Il vient de se poser près de l'étang de Berre, avec danseurs, femme et enfants. Invité partout dans le monde, mais ne supportant plus les conditions précaires qui étaient les siennes en Israël, son pays, Emanuel Gat est désormais l'hôte de la communauté urbaine d'Ouest Provence. Une affaire qui n'a pas traîné. En juin, l'administrateur du chorégraphe, le Français Didier Michel, prenait langue avec la régie culturelle qui gère les activités artistiques de cette agglomération de près de 100 000 habitants, répartis sur sept communes. Et dès octobre, Emanuel Gat et sa compagnie prenaient possession de magnifiques studios à la Maison de la Danse d'Istres. Un cadeau pour lui. Mais aussi pour cette communauté urbaine ou Istres et son Théâtre de l'Olivier cultivent depuis longtemps un pôle chorégraphique où ce francophone vient s insérer. Déjà, pour cette saison, la compagnie donnera cinquante spectacles. Au Festival de Danse de Cannes après le Festival d'Automne, mais aussi au Centre national de la Danse à Pantin, à New York, Boston, Ottawa, Shanghai ou Adélaïde comme à Flancourt ou Cergy-Pontoise.

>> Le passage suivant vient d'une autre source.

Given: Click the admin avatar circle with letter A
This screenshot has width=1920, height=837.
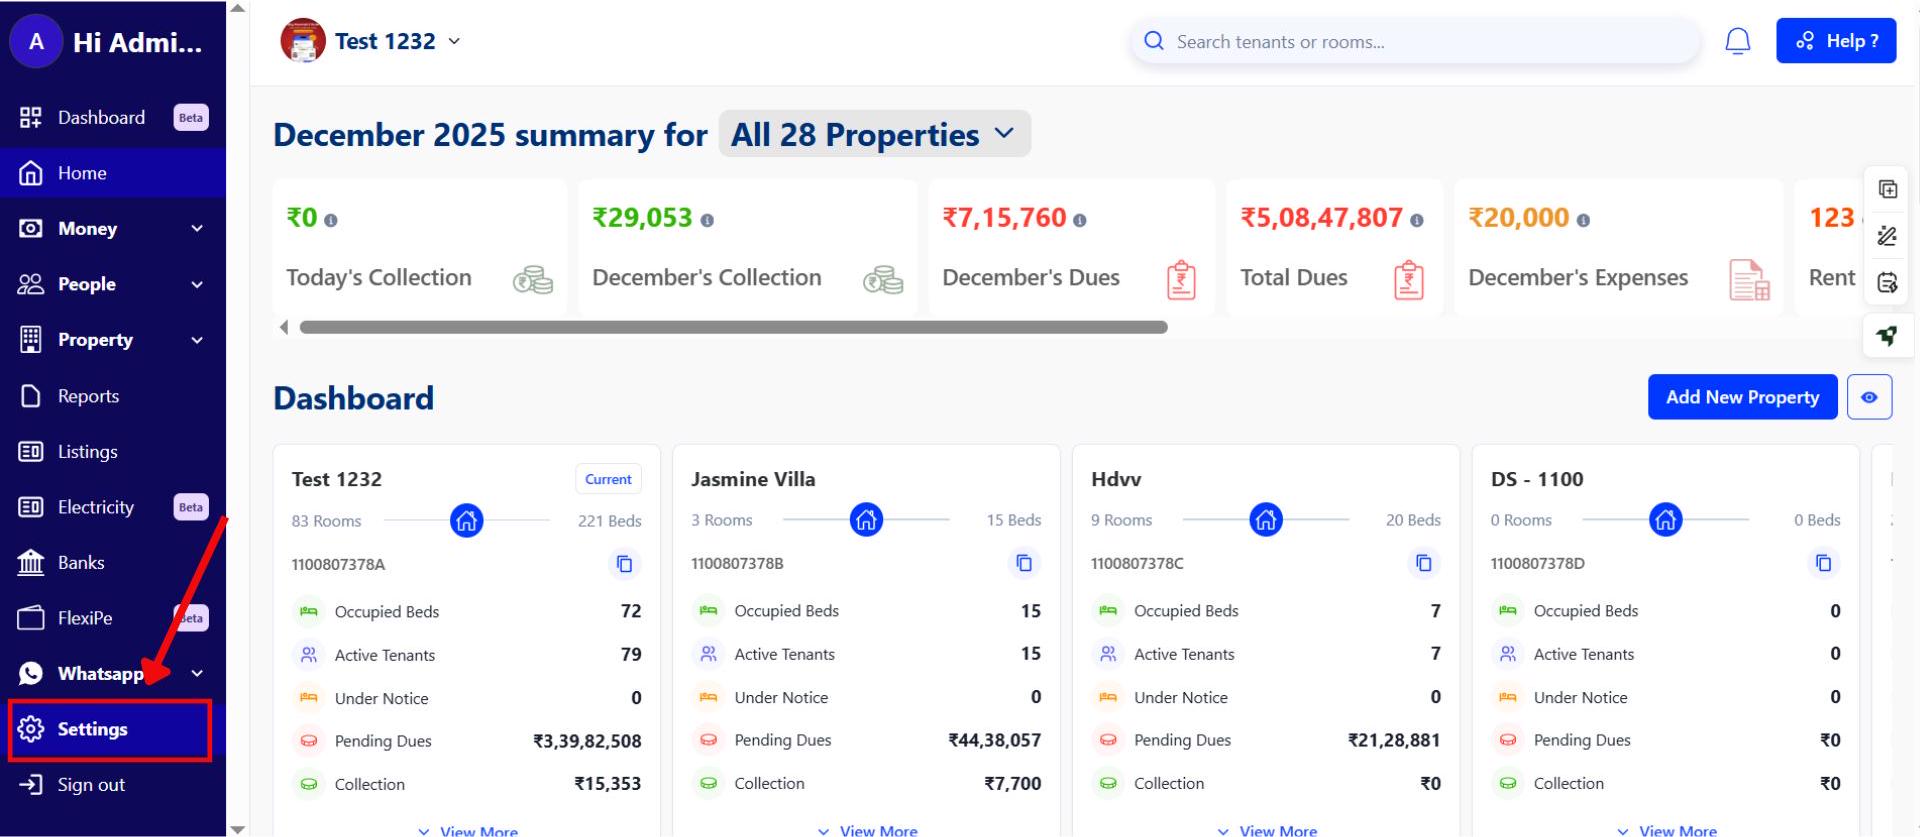Looking at the screenshot, I should (x=36, y=42).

Car cet Israélien et son administrateur ont pour ambition première de ne pas vivre des seules subventions publiques, comme certaines compagnies survivant la sébile à la main. Emanuel Gat se réserve les trois mois nécessaires pour concevoir de nouvelles chorégraphies. Le reste du temps, il sera sur les routes avec sa compagnie. Avec une aide de 50 000 euros octroyée par Ouest Provence, l'espoir de subventions avoisinant les 100 000 euros, la compagnie sait pouvoir équilibrer le budget d'une troupe de dix danseurs salariés, grâce à cinquante représentations annuelles. Car l'atout d'Emanuel Gat, outre son énergie, c'est bien évidemment son talent : sa façon insolemment sensuelle d'oser des figures de salsa sur la partition du «Sacre du printemps» de Stravinsky; de réinventer, sur des lieder de Schubert, de diaboliques petits pas furtifs où les danseurs frôlent à peine le sol; l'extraordinaire vélocité de sa danse; les défis permanents qu'il se lance et relève avec une élégance souveraine. Quand tant d'autres se gargarisent de concepts avant de savoir mettre un pied devant l'autre, la rigueur de son écriture, belle, envoûtante et réfléchie, fait de lui une rareté : un authentique et brillant chorégraphe, doublé d'un magnifique danseur. Et il faut toute la virtuosité de ses danseuses qui volent sur la scène comme des flammes sur un pré pour qu'on attache ses regards sur quelqu'un d'autre que lui.
Prochains spectacles : le 30 novembre au Festival de Danse de Cannes, Palais des Festivals ; 04-92-99-33-83. Le 4 déc. à Noisy-le-Sec, Théâtre des Bergeries ; 0141-83-15-20. Le 6 à Strasbourg, Pôle Sud ; 03-88-39-23-40.